Marjorie nodded, feeling sick.

“If you’ve seen a Hunt, you’ve seen how a rider might get skewered. It doesn’t happen often, surprisingly. The young ones ride simulators for days at a time, learning to stay out of the way of those horny blades. But still, once in a while someone faints or a mount stops too suddenly and the rider falls forward.”

Marjorie wiped her mouth, tasting bile.

“Offending a hound usually results in the hunter having an arm or leg or hand or foot or two bitten off when he dismounts at the end of the Hunt.”

“Offending ?”

“Don’t ask us, Lady,” replied Persun. “There aren’t any hounds in Commons. They can’t get into town, and nobody with any sense goes far out into the grasses where hounds’re likely to be. Close to the villages is fine, no hounds there, but farther out… those that go don’t come back. We really don’t know what would offend a hound. So far as we can tell, the bons don’t know either.”

“And vanishment?”

“Just that. Somebody starts out on the Hunt and doesn’t come back. The mount disappears, too. Usually a young rider it happens to. Girls, usually. Rarely, a boy.”

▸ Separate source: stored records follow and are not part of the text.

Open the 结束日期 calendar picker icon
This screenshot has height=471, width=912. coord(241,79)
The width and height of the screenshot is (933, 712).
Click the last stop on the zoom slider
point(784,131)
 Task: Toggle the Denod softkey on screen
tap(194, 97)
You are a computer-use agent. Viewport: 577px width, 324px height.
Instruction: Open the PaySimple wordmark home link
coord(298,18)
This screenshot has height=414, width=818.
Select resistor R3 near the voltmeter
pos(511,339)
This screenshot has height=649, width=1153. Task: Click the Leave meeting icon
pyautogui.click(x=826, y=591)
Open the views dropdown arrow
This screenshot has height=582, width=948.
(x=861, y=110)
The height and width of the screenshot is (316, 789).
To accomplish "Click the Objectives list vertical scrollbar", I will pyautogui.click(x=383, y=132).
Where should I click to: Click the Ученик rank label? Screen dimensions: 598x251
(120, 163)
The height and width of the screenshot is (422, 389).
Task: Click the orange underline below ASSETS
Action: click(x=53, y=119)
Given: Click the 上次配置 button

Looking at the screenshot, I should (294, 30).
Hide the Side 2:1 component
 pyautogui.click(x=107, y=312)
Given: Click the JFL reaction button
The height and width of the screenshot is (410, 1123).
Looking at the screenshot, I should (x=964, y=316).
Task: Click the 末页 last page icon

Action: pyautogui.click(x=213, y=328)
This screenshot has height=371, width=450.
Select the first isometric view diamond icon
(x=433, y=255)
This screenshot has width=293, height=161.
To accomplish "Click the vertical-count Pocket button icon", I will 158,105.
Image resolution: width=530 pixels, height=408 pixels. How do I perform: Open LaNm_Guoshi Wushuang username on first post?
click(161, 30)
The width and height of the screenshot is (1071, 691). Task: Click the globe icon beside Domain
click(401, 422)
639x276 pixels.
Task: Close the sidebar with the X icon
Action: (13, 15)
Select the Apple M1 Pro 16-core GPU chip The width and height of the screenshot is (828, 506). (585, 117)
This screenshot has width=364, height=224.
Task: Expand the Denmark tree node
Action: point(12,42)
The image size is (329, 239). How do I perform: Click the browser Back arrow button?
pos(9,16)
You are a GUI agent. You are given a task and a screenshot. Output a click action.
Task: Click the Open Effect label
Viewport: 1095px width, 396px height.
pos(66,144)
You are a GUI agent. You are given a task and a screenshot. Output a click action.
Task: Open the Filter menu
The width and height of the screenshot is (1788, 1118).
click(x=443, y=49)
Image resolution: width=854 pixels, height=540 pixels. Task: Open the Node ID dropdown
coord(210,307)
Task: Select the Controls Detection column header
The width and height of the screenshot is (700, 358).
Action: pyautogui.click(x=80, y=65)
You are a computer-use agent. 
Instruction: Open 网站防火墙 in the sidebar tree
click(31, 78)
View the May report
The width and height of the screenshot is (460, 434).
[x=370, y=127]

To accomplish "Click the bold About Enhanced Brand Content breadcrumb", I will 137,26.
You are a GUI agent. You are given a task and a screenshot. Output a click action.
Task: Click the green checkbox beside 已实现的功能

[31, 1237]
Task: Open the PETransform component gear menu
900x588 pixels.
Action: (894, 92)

“Someone at the rear of the Hunt,” she said in sudden comprehension. “So the others wouldn’t notice?”

“Yes.”

“What happened to the bon Damfels girl?”

“Same as happened to Janetta bon Maukerden last fall, her that Shevlok bon Damfels was so set on. Vanishment. The way I know is, my brother Canon is married to a woman who’s got a cousin, Salla, and she’s a maid at the bon Damfels. Practically raised Dimity from a baby. Last fall Dimity thought a hound was watching her, and she told Rowena. Next time out, same thing. Rowena and Stavenger had a set-to, and Rowena kept the girl from riding any more Hunts that season. This spring, Stavenger took a hand and made the girl go out again First spring Hunt! Poof, she was gone.”

“Dimity, did you say? How old was she?”

“Diamante bon Damfels. Stavenger and Rowena’s youngest. Somewhere around seventeen in Terran terms.”